The median age in the city was 43.8 years. 24% of residents were under the age of 18; 7.7% were between the ages of 18 and 24; 20.6% were from 25 to 44; 28.7% were from 45 to 64; and 19.1% were 65 years of age or older. The gender makeup of the city was 49.2% male and 50.8% female.

===2000 census===
As of the census of 2000, there were 681 people, 275 households, and 187 families living in the city. The population density was 1,103.5 PD/sqmi. There were 292 housing units at an average density of 473.2 /sqmi. The racial makeup of the city was 98.68% White, and 1.32% from two or more races. Hispanic or Latino of any race were 0.15% of the population.

There were 275 households, out of which 34.2% had children under the age of 18 living with them, 52.7% were married couples living together, 11.3% had a female householder with no husband present, and 32.0% were non-families. 26.9% of all households were made up of individuals, and 14.5% had someone living alone who was 65 years of age or older.

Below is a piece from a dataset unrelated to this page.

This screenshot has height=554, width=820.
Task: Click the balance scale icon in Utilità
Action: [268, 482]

The average household size was 2.48 and the average family size was 3.03.

In the city, the population was spread out, with 28.0% under the age of 18, 8.2% from 18 to 24, 28.3% from 25 to 44, 19.1% from 45 to 64, and 16.3% who were 65 years of age or older. The median age was 37 years. For every 100 females, there were 102.7 males. For every 100 females age 18 and over, there were 90.7 males.

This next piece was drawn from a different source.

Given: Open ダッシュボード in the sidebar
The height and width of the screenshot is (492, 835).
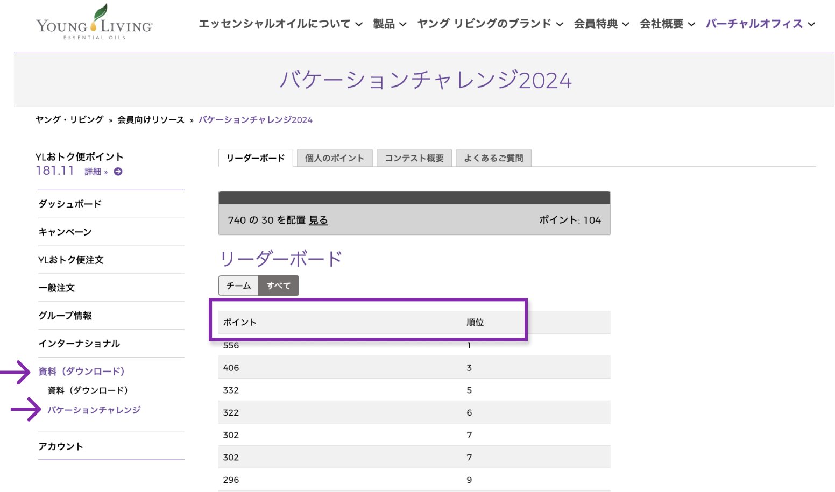Looking at the screenshot, I should 70,204.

The median income for a household in the city was $33,958, and the median income for a family was $42,589. Males had a median income of $28,333 versus $19,773 for females. The per capita income for the city was $13,707. About 3.4% of families and 4.9% of the population were below the poverty line, including 2.6% of those under age 18 and 7.2% of those age 65 or over.

==Education==
The Maquoketa Valley Community School District operates local area public schools.

==Notable people==

- Charles Merriam (1874–1953), professor of political science at the University of Chicago
- Frank Merriam (1865–1955), politician, governor of California
- John Merriam (1869–1945), paleontologist, conservationist.